The members also questioned the “role of the government and the credibility of the evidence against those jailed” following the allegations of use of the Israeli technology firm NSO Group’s Pegasus spyware against the accused and the “planting of key digital evidence” on their computers.
The MEPs are also “alarmed” that 13 out of the 18 anti-CAA protesters, “all from the minority Muslim community”, are still in prison. “We are particularly shocked at accounts that court intervention was required to prevent the police from leaking documents of the accused to the media in several instances and that many have complained in court of being denied basic essentials in jails, that Muslim detainees have alleged discrimination by jail staff, and that they are held in what amounts to solitary confinement.”
The members are “deeply worried” that Parvez continues to be in detention under the UAPA in “one of the most overcrowded and unsanitary prisons in the country for his documenting of rights violation” in Kashmir and “view his case as emblematic of the way the Indian government “continues to use the UAPA as a means of coercion to restrict human rights defenders’ fundamental freedoms in the country”.
The MEPs condemned in “the strongest terms the arrest and continued incarceration of human rights defenders as punishment for their human rights work” and are “alarmed by the overbroad use of the UAPA”.

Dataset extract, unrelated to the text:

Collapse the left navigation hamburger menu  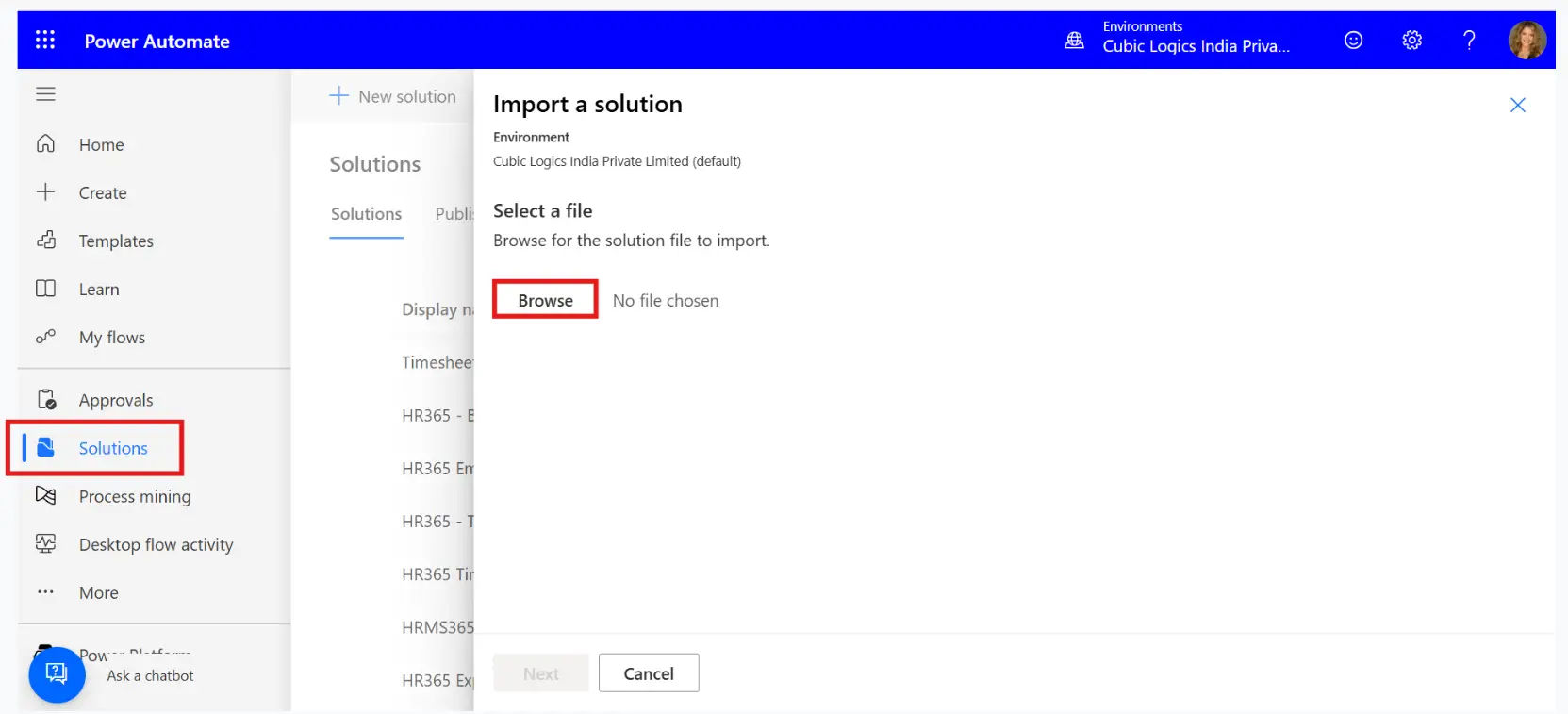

Drawing the Centre’s attention to India’s endorsement of the Universal Declaration of Human Rights in September 2020 and the Human Rights Dialogue between India and EU, the signatories emphasised that “any deepening of EU-India ties will have to be ratified by the European Parliament. We expect that India shows its ability to be a rights-respecting partner in this endeavour, especially in the fight against terrorism. Progress on releasing the above-mentioned defenders will be key to confirming the EU can count on India in this area”.

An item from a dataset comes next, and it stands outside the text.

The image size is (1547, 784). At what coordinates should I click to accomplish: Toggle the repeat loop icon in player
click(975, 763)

The MEPs will follow up with the EU delegation and member states embassies in Delhi and request a discussion on the matter in the European Parliament.
Calling for the immediate and unconditional release of activists “detained without basis as reprisal for their human rights work”, the members wrote that “bail should be the norm and not the exception”. They also called upon the Modi government to ensure that the detained activists are treated as per the conditions set out in the ‘Body of Principles for the Protection of All Persons under Any Form of Detention or Imprisonment’, adopted by UN General Assembly Resolution 43/173 on December 9, 1988.
The MEPs also demanded that laws, like the UAPA, widely “misused to silence human rights defenders” should be repealed or amended. The government should “immediately stop using such legislation to persecute and jail human rights defenders and quash peaceful dissent”, they wrote.
The signatories also demanded an investigation of the “use of malware like Pegasus to conduct surveillance of human rights defenders and hold those responsible accountable”.